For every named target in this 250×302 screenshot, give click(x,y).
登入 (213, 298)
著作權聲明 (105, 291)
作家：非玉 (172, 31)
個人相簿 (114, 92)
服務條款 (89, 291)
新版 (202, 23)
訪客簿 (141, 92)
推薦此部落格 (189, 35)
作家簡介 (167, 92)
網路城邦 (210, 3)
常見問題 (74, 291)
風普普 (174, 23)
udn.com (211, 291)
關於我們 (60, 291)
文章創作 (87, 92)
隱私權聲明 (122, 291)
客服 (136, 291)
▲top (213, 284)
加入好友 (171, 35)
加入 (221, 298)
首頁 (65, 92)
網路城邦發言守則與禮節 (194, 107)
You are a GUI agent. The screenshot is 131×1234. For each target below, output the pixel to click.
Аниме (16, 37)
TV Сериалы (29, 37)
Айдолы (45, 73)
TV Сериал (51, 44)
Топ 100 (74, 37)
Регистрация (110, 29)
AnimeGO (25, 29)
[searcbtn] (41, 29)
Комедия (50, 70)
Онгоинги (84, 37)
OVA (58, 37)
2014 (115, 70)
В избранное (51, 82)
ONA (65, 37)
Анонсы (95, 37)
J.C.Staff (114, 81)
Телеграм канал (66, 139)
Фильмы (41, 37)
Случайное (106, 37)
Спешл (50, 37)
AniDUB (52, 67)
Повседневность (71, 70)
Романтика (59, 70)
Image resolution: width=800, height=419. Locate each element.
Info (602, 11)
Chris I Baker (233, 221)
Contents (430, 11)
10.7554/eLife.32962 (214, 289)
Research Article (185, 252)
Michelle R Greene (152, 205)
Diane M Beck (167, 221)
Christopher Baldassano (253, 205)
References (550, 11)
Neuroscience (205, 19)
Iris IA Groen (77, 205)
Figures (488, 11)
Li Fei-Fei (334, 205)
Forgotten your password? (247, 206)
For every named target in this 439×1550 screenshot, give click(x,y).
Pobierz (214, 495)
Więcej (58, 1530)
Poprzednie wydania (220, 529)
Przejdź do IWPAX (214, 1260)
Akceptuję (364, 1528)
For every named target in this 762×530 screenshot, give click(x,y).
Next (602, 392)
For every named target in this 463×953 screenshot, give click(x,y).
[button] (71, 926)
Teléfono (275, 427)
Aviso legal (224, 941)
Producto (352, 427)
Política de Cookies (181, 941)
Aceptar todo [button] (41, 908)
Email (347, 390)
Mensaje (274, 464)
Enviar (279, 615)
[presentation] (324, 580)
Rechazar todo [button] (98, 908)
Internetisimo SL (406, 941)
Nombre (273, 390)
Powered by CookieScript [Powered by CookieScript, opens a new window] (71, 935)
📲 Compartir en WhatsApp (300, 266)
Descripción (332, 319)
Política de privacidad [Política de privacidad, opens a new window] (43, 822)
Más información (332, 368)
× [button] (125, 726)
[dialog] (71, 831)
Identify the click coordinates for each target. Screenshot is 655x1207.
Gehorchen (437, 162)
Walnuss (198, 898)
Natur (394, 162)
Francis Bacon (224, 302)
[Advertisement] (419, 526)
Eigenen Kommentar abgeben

****************

Goal of the exercise >>
Rewrite all of the rows above, switching "Next" to "Continue" and leaving everything else unchanged.

Task response >>
For every named target in this 250×302 screenshot, give click(x,y).
登入 (213, 298)
著作權聲明 (105, 291)
作家：非玉 (172, 31)
個人相簿 (114, 92)
服務條款 (89, 291)
新版 (202, 23)
訪客簿 (141, 92)
推薦此部落格 (189, 35)
作家簡介 (167, 92)
網路城邦 (210, 3)
常見問題 (74, 291)
風普普 (174, 23)
udn.com (211, 291)
關於我們 (60, 291)
文章創作 (87, 92)
隱私權聲明 (122, 291)
客服 (136, 291)
▲top (213, 284)
加入好友 (171, 35)
加入 (221, 298)
首頁 (65, 92)
網路城邦發言守則與禮節 (194, 107)
You are a GUI agent. The screenshot is 131×1234. For each target below, output the pixel to click.
Аниме (16, 37)
TV Сериалы (29, 37)
Айдолы (45, 73)
TV Сериал (51, 44)
Топ 100 (74, 37)
Регистрация (110, 29)
AnimeGO (25, 29)
[searcbtn] (41, 29)
Комедия (50, 70)
Онгоинги (84, 37)
OVA (58, 37)
2014 (115, 70)
В избранное (51, 82)
ONA (65, 37)
Анонсы (95, 37)
J.C.Staff (114, 81)
Телеграм канал (66, 139)
Фильмы (41, 37)
Случайное (106, 37)
Спешл (50, 37)
AniDUB (52, 67)
Повседневность (71, 70)
Романтика (59, 70)
Image resolution: width=800, height=419. Locate each element.
Info (602, 11)
Chris I Baker (233, 221)
Contents (430, 11)
10.7554/eLife.32962 (214, 289)
Research Article (185, 252)
Michelle R Greene (152, 205)
Diane M Beck (167, 221)
Christopher Baldassano (253, 205)
References (550, 11)
Neuroscience (205, 19)
Iris IA Groen (77, 205)
Figures (488, 11)
Li Fei-Fei (334, 205)
Forgotten your password? (247, 206)
For every named target in this 439×1550 screenshot, give click(x,y).
Pobierz (214, 495)
Więcej (58, 1530)
Poprzednie wydania (220, 529)
Przejdź do IWPAX (214, 1260)
Akceptuję (364, 1528)
For every named target in this 762×530 screenshot, give click(x,y).
Continue (602, 392)
For every named target in this 463×953 screenshot, give click(x,y).
[button] (71, 926)
Teléfono (275, 427)
Aviso legal (224, 941)
Producto (352, 427)
Política de Cookies (181, 941)
Aceptar todo [button] (41, 908)
Email (347, 390)
Mensaje (274, 464)
Enviar (279, 615)
[presentation] (324, 580)
Rechazar todo [button] (98, 908)
Internetisimo SL (406, 941)
Nombre (273, 390)
Powered by CookieScript [Powered by CookieScript, opens a new window] (71, 935)
📲 Compartir en WhatsApp (300, 266)
Descripción (332, 319)
Política de privacidad [Política de privacidad, opens a new window] (43, 822)
Más información (332, 368)
× [button] (125, 726)
[dialog] (71, 831)
Identify the click coordinates for each target. Screenshot is 655x1207.
Gehorchen (437, 162)
Walnuss (198, 898)
Natur (394, 162)
Francis Bacon (224, 302)
[Advertisement] (419, 526)
Eigenen Kommentar abgeben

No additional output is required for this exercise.